Quantum processors are computing systems that process information and perform computations by exploiting quantum mechanical phenomena. These systems could significantly outperform conventional processors on certain tasks, both in terms of speed and computational capabilities.

While engineers have developed several promising quantum computing systems over the past decade or so, scaling these systems and ensuring that they can be deployed on a large-scale remains an ongoing challenge. One proposed strategy to increase the scalability of quantum processors entails the creation of modular systems containing multiple smaller quantum modules, which can be individually calibrated and then arranged into a bigger architecture. This, however, would require suitable and effective interconnects (i.e., devices for connecting these smaller modules).

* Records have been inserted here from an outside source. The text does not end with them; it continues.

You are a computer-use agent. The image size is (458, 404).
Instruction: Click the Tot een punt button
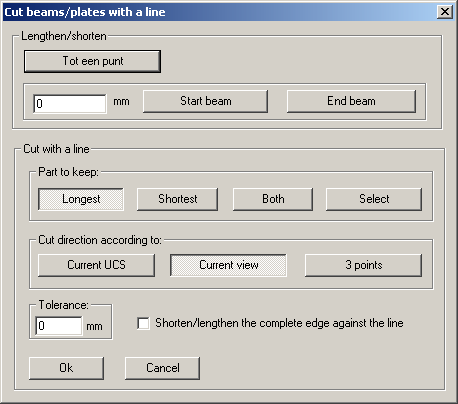point(92,61)
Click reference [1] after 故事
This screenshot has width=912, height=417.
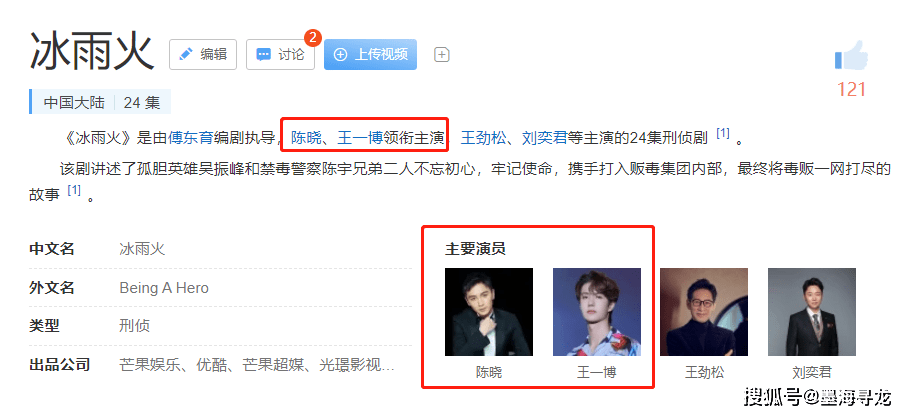pos(74,190)
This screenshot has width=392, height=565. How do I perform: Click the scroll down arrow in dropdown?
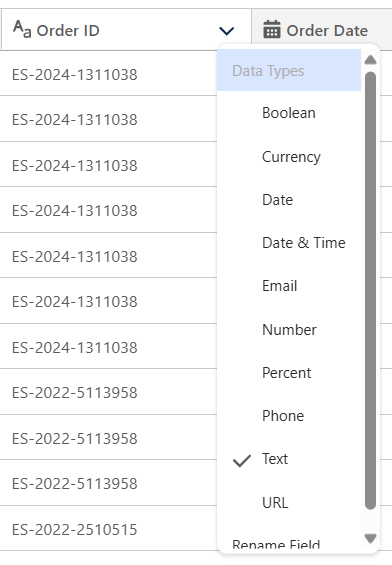pyautogui.click(x=370, y=539)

Researchers at the Southern University of Science and Technology, the International Quantum Academy and other institutes in China have recently developed low-loss interconnects for linking the individual modules in modular superconducting quantum processors. These interconnects, introduced in Nature Electronics, are based on pure aluminum cables and on-chip impendence transformers.

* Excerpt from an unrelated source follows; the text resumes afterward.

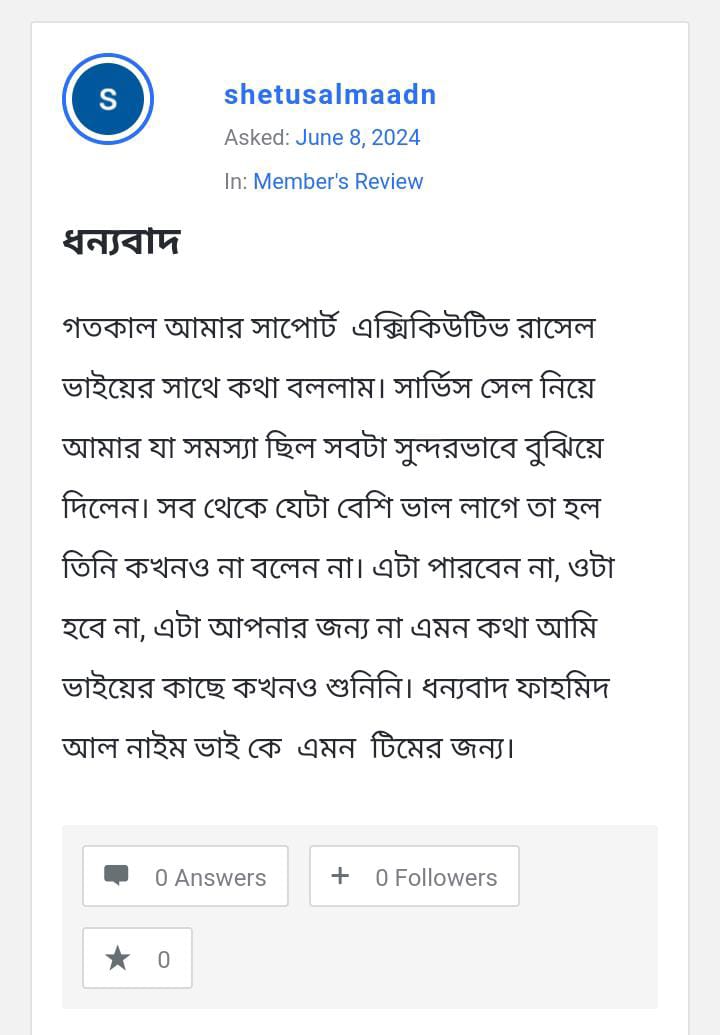The height and width of the screenshot is (1035, 720).
Task: Click the "Asked:" label
Action: [x=257, y=138]
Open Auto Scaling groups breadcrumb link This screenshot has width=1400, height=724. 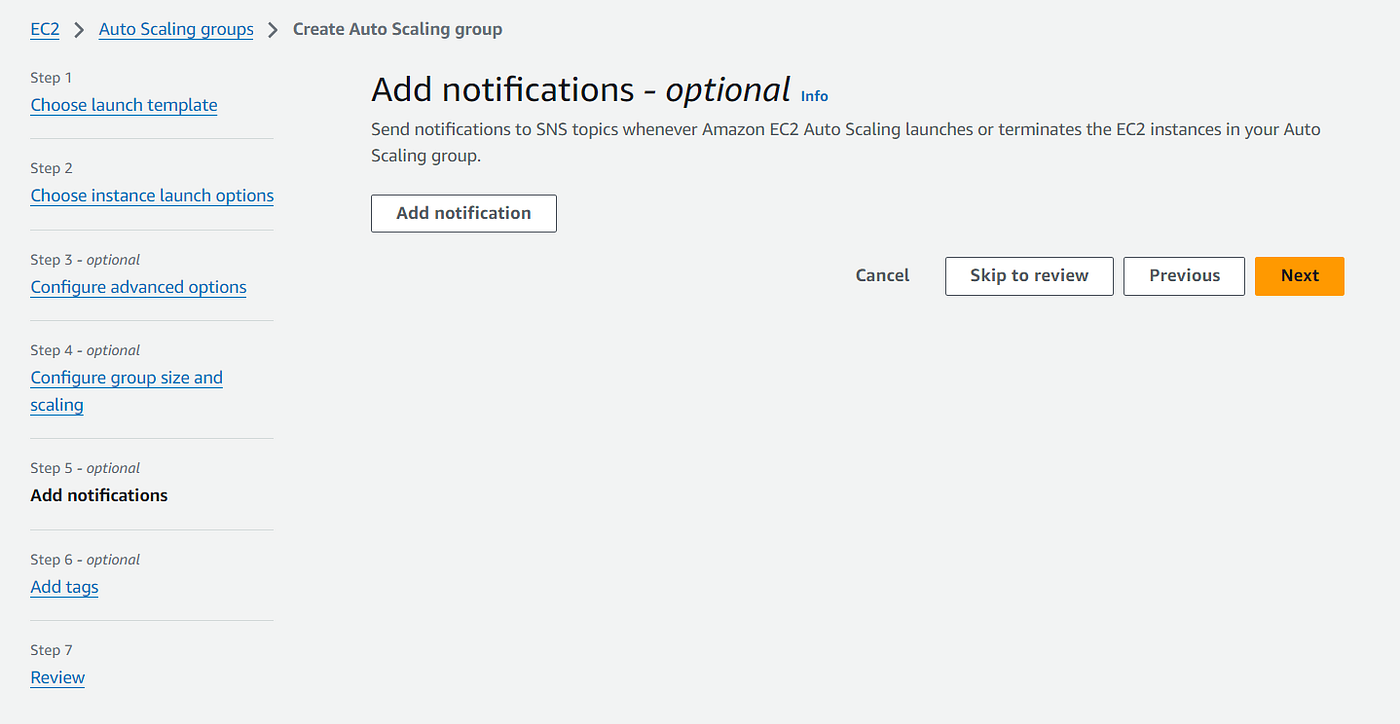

"Our recent paper was based on core ideas from my postdoc research at the University of Chicago, which was published in Nature two years ago," Youpeng Zhong, one of the researchers who carried out the study, told Tech Xplore. "In that study, I used a niobium-titanium (NbTi) superconducting coaxial cable to connect two quantum processors."

In one of his previous works, Zhong tried to connect two distinct quantum processors using NbTi superconducting cables, which are commonly used to engineer cryogenic/quantum systems. To reduce the connection loss (i.e., the loss of energy that inherently occurred while energy traveled from one processor to the other through the cables), he tried to wire-bond the quantum chips directly to the connecting NbTi cable.

"I found that this was quite difficult, so I came up with the idea of trying new cables made of different superconducting metals, such as aluminum, the same material as our quantum circuits," Zhong explained. "Coaxial cables made with pure aluminum are not readily available on the shelf, because aluminum is more lossy and difficult to solder than copper, making it unsuitable for normal cabling applications. Moreover, its superconducting transition temperature is below the liquid Helium temperature. Other than quantum interconnection applications, it's rare to find scenarios where a pure aluminum coaxial cable is needed."

To create his new low-loss interconnects, Zhong custom ordered pure aluminum coaxial cables and integrated them with on-chip impedance transformers. The resulting interconnects exhibited significantly less loss (i.e., one order of magnitude lower) than routinely used interconnects based on NbTi cables, and were also easy to wire-bond to quantum chips.

"Pure aluminum cables turned out to be the perfect choice for quantum interconnects," Zhong said. "Our interconnects include the custom developed aluminum coaxial cable, wire-bond connection between the cable and the quantum chip and a quarter-wavelength transmission line on the quantum chip, which serves as an impedance transformer. The impedance transformer in the team's interconnect converts the wire-bond connection point to a current node of a standing wave mode that is used to transfer quantum states. This significantly minimizes the resistive loss at the point of connection between different quantum processors.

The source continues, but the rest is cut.